For Mary Hunt blogging allows her to be a 21 century cultural anthropologist. One of Mary's passions is understanding how women are influencing changes in commerce, leadership, business and society in-general. Blogs provide an unique avenue for her to listen, to learn and to connect with people who are part of the greater conversation.
Blogger Story Teller: Mary Hunt, In Women We Trust
I came to blogging after 49 million others tested the waters. I was done teaching myself a system, only to have it replaced with the new, dominate app a year later. I had turned into a late adopter…
At first I had a bout of blogging laryngitis, but found my voice soon after I found myself… a change-the-world idealist of the 70s, beat up by the 80s, who gave up in the 90s and was now ready for that world project again.
Blogging gives me the excuse to play cultural anthropologist, to ask questions of those changing the way our world works.
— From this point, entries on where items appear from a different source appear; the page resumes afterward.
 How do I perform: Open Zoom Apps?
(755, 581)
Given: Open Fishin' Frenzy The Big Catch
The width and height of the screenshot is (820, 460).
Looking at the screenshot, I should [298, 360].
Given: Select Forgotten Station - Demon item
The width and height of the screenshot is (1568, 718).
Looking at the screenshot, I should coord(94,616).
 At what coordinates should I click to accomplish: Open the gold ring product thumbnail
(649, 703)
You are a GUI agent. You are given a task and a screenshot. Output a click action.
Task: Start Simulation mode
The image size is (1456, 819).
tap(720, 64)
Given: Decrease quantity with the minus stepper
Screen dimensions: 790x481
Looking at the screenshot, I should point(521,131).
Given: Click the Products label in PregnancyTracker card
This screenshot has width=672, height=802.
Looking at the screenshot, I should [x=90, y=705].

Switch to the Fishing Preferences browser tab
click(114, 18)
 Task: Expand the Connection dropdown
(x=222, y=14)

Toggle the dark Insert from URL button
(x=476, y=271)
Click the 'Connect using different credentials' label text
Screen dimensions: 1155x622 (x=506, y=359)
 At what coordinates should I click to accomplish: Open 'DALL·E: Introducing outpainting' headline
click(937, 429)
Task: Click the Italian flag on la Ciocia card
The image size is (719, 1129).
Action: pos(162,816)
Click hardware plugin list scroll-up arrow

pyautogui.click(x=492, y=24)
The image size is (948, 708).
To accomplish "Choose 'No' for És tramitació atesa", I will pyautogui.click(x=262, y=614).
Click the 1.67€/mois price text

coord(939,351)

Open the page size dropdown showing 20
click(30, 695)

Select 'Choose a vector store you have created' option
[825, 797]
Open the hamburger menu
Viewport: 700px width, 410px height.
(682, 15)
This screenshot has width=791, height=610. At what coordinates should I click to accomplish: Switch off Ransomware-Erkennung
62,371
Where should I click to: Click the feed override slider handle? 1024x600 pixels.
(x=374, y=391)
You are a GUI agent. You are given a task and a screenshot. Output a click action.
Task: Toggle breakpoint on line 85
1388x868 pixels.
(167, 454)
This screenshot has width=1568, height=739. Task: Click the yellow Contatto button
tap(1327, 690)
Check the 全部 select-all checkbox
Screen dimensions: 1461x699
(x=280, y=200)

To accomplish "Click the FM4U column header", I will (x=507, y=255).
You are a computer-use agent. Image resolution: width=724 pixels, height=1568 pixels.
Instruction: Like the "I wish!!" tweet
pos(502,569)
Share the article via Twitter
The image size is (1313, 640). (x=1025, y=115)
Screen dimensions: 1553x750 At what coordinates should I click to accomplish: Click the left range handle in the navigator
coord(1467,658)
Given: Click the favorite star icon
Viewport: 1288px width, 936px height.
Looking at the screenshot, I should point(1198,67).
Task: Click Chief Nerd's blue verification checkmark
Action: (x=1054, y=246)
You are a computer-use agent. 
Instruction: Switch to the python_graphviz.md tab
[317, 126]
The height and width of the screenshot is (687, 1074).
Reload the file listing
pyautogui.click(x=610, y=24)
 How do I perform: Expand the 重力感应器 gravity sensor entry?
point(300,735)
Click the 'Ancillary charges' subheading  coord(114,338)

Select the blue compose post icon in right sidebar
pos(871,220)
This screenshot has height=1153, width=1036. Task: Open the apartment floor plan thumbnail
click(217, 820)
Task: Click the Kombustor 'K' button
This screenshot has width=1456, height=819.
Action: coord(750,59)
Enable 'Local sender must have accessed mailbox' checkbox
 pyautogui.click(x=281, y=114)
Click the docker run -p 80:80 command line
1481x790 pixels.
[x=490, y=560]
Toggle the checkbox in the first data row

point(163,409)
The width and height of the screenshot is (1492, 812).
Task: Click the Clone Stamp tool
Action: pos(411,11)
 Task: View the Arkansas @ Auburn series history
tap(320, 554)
In sales terms, it’s a warm call. By reading their blog or website, I’ve already seen how they write and have a good idea of how they might respond to an interview request.
I focus on the founders of recent “New Girls’ Clubs”; organizations that formed in the last 10 years that allow women to network, share and learn. Each woman has generously let me inside their world to explore the dynamics that keeps their group together and why they formed in the first place. What was missing from our current society that these women and their group members needed? It’s a question first posed by Terri Whitesel at Interpret-her.
Admittedly, I spent the majority of my life trying to be “equal,” and find it ironic now to be siding with women who opt out of the mixed gender crowd. They aren’t wimpy women, who can’t cut corporate or hold their own in a conversation; they are true entrepreneurs defining a new social order based on their culture such as NEWentrepreneurs.
What is interesting is that every one of them (on their own) has built their group on a woman-helping-woman matrix. They don’t lead in the traditional way, as much as they inspire each other. It’s an all-for-fun and fun-for-all attitude that includes full life integration and having time for their families. It’s the way business should work.
Without blogs I couldn’t fulfill my alter ego career without getting an anthropology degree first. I couldn’t connect with those who are making differences and I wouldn’t be part of their greater conversations. I only regret is that I should have started blogging about 30 million people earlier.